- TASK STATEMENT -
Line by line, print the records exactly, and keep images out of the copy.

-------- EXERCISE INPUT

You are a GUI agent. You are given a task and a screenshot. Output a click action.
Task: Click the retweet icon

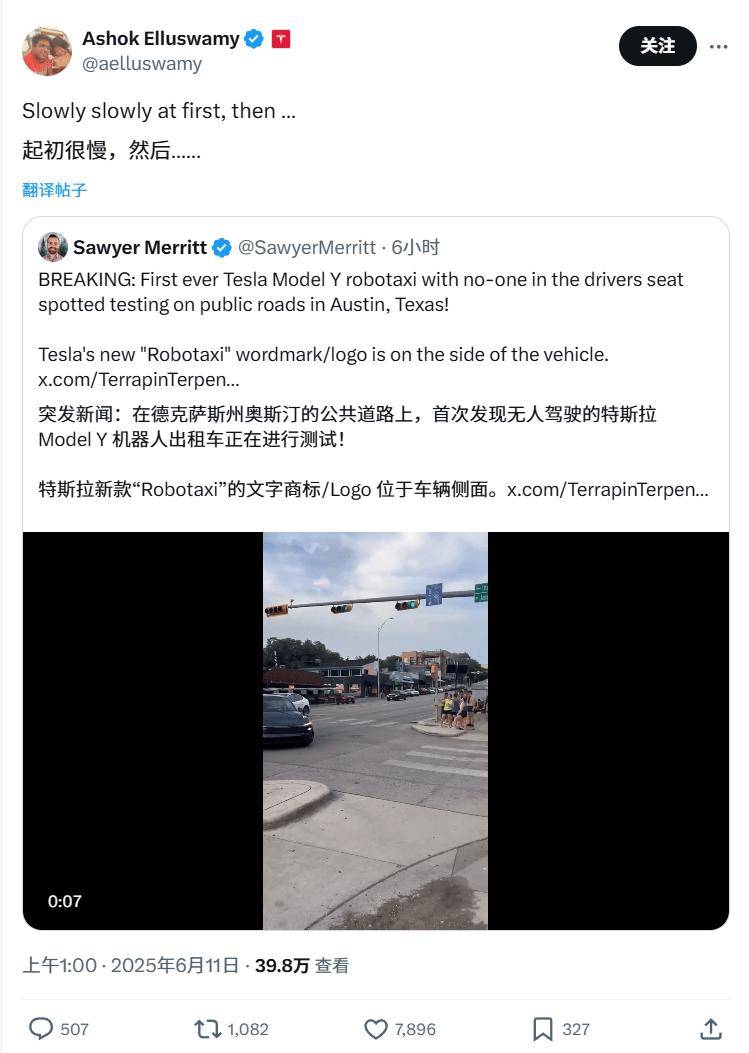pyautogui.click(x=207, y=1029)
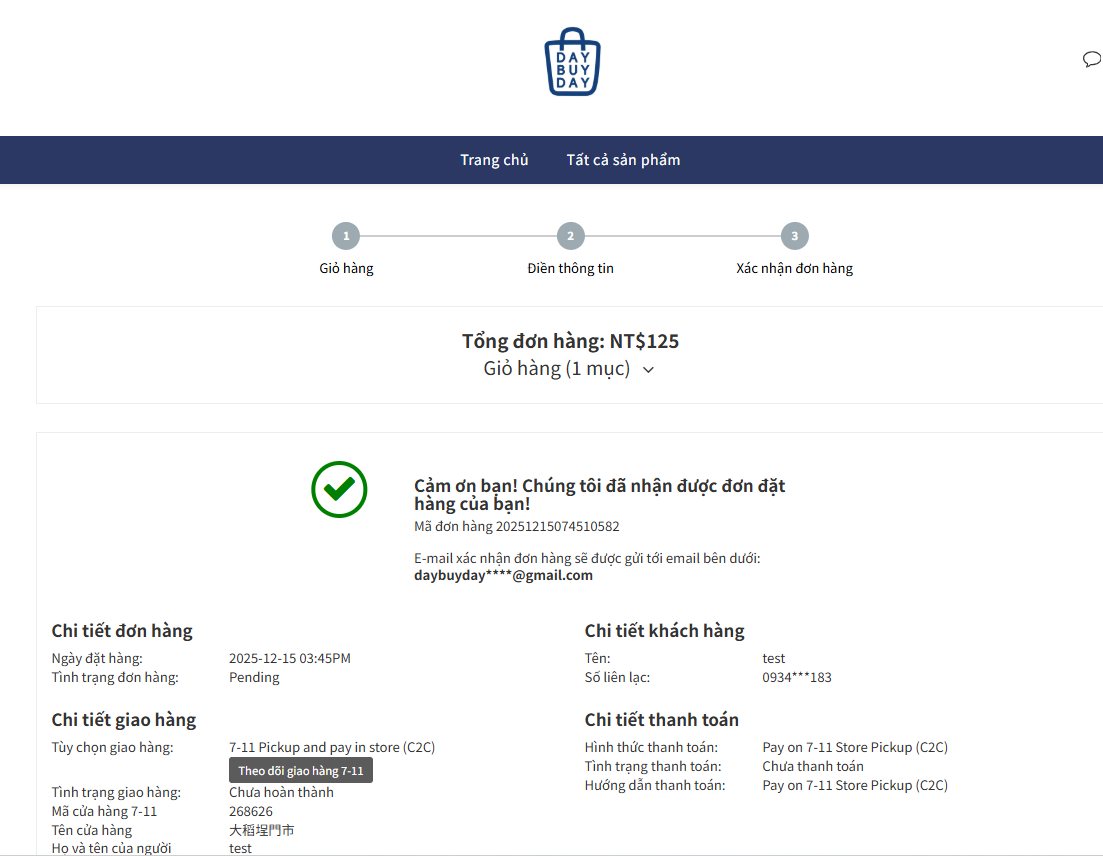Viewport: 1103px width, 856px height.
Task: Click the green checkmark success icon
Action: [339, 489]
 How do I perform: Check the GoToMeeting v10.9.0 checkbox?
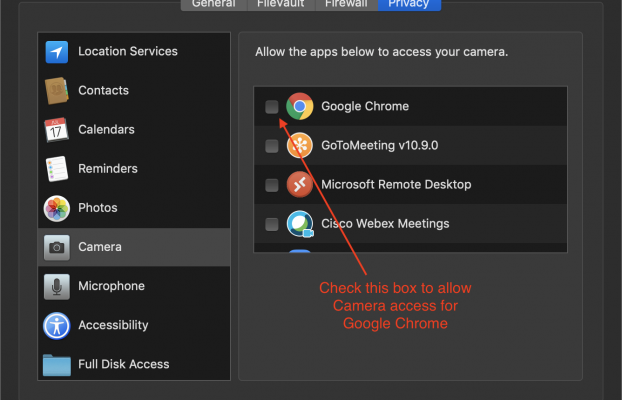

----------------

- TASK ANSWER -
You are a GUI agent. You are given a task and a screenshot. Output a click action.
Task: Click the retweet icon

pyautogui.click(x=207, y=1029)
Viewport: 1103px width, 856px height.
Task: Click the green checkmark success icon
Action: [339, 489]
 How do I perform: Check the GoToMeeting v10.9.0 checkbox?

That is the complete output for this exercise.